Charles Petzold



The Two APIs

October 4, 2005
New York City

A book on the Windows Presentation Foundatation (formerly known as Avalon) is intrinsically more complicated than other Windows programming tutorials. The reason? It has two APIs.

WPF has a relatively normal object-oriented procedural API for coding with C#, VB, etc, but it also has a parallel XML-based API known as XAML, the Extensible Application Markup Language. The basic idea is that you do the program layout (pages, form design, dialog boxes) in XAML and then write event handlers in code.

One of the things I like about Windows Forms is that everything is done in code, including menus and dialog box layout. You can do a short program — or a whole dialog box in a larger program — entirely in one C# file. This seemed to me a massive improvement over the old Windows API approach of splitting the program between code and resource script.

At first I was a little hesitant about embracing a new API that went back to that split between code and script.

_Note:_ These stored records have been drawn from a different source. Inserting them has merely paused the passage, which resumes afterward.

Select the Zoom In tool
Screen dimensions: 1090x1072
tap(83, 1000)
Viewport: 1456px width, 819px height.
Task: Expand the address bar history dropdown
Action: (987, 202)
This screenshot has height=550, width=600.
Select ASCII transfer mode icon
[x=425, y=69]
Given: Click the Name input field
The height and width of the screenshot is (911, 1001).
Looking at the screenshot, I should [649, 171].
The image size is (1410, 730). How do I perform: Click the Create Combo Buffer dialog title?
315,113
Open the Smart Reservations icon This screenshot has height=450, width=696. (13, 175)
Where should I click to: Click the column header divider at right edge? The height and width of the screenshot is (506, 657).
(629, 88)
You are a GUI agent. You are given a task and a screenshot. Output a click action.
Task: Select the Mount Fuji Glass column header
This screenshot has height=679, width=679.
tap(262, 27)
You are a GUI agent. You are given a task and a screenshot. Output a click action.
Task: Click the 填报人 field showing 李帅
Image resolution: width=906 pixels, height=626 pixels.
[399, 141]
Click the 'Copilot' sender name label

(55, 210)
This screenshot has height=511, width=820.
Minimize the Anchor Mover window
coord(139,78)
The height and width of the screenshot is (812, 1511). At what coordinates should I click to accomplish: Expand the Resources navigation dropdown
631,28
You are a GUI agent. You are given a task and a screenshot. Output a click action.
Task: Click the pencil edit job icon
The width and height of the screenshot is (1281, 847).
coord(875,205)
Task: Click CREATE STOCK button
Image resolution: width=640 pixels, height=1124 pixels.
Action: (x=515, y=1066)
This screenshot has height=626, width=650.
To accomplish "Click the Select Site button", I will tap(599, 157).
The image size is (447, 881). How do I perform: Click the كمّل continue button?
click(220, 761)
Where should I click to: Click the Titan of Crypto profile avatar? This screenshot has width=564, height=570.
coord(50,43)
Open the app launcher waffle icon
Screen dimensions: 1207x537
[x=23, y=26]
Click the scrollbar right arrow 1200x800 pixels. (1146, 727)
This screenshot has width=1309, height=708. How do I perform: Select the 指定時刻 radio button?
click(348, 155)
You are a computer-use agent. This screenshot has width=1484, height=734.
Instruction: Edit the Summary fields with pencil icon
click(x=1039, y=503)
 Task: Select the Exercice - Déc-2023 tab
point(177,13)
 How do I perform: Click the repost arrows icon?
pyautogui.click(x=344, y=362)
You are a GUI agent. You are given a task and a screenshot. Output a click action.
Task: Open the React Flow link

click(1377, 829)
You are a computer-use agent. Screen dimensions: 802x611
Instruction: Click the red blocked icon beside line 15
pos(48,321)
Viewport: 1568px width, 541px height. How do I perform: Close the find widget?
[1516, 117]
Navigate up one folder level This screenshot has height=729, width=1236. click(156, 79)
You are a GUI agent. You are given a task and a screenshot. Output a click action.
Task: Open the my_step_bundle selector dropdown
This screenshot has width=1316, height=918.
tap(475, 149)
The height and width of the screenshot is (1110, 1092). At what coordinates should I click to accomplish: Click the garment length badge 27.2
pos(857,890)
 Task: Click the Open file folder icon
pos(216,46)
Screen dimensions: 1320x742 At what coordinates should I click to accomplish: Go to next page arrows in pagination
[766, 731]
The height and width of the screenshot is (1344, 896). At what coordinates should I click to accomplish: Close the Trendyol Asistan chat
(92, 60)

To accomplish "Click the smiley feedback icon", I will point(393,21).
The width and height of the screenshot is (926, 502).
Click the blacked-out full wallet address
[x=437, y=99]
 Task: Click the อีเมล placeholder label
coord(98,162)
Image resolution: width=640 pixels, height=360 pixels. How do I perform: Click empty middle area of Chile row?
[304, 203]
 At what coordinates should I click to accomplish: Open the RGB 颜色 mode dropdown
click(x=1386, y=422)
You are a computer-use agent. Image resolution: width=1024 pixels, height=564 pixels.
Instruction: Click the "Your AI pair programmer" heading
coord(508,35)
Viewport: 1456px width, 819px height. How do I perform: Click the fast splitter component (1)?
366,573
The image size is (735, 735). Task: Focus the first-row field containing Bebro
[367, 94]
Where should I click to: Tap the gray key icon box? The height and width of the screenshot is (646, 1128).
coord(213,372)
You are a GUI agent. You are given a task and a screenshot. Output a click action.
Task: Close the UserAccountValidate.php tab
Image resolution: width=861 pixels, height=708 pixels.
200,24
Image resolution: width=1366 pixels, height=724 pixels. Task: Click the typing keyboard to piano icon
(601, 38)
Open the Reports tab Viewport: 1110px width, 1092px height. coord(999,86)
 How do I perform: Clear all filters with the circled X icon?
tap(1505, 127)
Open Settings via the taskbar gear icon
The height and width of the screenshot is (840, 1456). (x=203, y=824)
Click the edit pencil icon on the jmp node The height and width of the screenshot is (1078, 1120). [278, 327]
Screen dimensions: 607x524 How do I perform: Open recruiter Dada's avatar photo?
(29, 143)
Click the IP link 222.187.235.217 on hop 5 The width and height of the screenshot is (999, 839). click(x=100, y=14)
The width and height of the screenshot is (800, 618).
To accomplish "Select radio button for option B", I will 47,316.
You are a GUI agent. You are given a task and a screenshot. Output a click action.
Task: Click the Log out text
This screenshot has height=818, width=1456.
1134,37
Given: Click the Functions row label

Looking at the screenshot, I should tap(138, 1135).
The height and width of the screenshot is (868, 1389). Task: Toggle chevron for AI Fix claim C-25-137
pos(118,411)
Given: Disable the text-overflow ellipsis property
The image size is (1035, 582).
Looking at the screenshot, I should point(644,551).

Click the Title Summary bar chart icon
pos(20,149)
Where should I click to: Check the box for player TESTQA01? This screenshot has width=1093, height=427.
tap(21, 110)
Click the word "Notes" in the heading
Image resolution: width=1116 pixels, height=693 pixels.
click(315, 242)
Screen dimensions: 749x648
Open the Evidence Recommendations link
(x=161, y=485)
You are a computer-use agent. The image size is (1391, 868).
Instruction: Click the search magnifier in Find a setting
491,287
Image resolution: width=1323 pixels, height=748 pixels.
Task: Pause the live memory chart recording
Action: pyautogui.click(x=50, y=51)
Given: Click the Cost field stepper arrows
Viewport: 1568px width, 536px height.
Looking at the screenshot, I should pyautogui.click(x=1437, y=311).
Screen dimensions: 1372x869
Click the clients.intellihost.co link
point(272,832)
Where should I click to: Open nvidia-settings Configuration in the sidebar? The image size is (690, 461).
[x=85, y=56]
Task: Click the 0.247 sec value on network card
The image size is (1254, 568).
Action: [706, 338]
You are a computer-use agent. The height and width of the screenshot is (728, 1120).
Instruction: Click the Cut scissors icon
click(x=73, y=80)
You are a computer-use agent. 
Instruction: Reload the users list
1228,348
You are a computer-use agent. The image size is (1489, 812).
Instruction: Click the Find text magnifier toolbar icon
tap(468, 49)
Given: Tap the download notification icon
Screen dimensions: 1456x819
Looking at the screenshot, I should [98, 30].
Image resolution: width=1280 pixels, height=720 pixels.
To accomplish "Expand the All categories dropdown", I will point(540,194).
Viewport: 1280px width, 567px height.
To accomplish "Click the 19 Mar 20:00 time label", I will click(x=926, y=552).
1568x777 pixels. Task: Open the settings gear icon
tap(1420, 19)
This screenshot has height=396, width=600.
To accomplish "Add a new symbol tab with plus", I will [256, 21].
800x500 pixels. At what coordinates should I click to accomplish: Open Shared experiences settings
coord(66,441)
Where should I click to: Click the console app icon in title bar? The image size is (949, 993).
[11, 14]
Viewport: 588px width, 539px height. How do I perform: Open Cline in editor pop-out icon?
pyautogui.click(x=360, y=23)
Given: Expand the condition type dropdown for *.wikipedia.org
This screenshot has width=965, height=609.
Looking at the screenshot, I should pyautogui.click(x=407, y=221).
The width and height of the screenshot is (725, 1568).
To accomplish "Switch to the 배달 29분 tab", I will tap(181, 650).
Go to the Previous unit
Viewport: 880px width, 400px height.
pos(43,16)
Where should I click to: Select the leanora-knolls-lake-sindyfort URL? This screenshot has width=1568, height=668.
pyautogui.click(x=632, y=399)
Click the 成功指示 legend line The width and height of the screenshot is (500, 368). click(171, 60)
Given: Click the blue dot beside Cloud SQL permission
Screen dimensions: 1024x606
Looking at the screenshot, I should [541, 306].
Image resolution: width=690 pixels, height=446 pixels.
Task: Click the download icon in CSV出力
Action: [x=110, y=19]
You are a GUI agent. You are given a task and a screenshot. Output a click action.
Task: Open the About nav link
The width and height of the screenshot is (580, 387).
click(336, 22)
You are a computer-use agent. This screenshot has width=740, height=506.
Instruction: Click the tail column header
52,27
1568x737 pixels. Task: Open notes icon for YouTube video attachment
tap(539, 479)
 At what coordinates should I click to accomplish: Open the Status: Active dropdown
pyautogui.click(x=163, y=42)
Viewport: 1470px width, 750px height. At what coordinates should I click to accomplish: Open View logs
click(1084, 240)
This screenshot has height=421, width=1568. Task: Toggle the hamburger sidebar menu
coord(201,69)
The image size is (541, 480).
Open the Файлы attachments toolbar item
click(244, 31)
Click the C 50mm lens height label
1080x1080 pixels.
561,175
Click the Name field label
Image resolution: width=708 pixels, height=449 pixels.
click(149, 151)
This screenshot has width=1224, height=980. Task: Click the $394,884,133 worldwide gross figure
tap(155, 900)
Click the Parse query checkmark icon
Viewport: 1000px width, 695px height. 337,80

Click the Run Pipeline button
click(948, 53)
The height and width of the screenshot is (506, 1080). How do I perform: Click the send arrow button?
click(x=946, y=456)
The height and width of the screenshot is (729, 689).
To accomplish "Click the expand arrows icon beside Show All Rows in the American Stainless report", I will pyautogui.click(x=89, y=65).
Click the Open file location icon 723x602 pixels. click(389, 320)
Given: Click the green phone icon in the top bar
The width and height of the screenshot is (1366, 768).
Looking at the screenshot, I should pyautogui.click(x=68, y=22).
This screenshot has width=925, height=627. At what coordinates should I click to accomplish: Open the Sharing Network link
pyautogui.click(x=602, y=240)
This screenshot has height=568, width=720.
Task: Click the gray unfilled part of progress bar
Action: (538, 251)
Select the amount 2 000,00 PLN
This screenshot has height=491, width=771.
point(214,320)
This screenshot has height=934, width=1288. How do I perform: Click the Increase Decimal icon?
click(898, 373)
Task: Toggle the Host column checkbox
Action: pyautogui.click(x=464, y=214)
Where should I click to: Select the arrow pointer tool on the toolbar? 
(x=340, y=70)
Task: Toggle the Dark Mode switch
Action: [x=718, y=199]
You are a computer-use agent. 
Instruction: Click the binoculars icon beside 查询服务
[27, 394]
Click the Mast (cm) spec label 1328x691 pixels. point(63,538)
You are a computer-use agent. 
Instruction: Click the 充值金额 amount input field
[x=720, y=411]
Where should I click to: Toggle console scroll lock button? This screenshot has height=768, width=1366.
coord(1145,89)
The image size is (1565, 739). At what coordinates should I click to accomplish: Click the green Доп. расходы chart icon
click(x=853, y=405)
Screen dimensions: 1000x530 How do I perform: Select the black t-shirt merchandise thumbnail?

But the power built into XAML is truly amazing and ultimately converted me. (In the article on Avalon I wrote for MSDN Magazine, I almost wrote that XAML was "a resource script on crystal meth" with the knowledge that the editors would probably change it to "steroids" but I decided that any comparison with the resource script was insulting.) For larger software house and larger applications, it can allow application development to be split effectively between designers and programs.

For Visual Studio users, splitting off layout into a separate file has an extra potential bonus: Maybe Visual Studio can stop generating code that it doesn't let the programmer modify (and would prefer that the programmer not even see). It's certainly safer and more rational for Visual Studio to generate and maintain XML than C# code.

Yet, I believe that XAML makes most sense as an alternative to precedural code rather than a replacement for it. Everything you can do in XAML you can also do in code (although the code is certainly more verbose). It seems obvious that any Avalon programmer needs to know XAML, but just as importantly, needs to know how to write applications without XAML.

For that reason, my book will definitely start with writing programs purely in C#. Eventually, of course, I'll begin introducing XAML, but I'm not sure how soon. The book is supposed to be 900 pages long. How many pages could I go before the first XAML chapter? Two hundred pages, perhaps? Even then, I think, I'd like to start slipping some XAML into the applications a little at a time, and really focus on the equivalent code. There are, of course, several huge topics in Avalon programming — I'm thinking styling and animation — where I really want to stress the use of XAML, but until then I'd like to maintain a balance.

Of course, Visual Studio doesn't help at all. You tell Visual Studio you want an Avalon app and it generates two XAML files, five C# files, a .resx file, and a .settings file. So once again, I'm forced to use the Empty Project approach. Visual Studio may be great for programmers, but it's a disaster for people like me who write programming tutorials.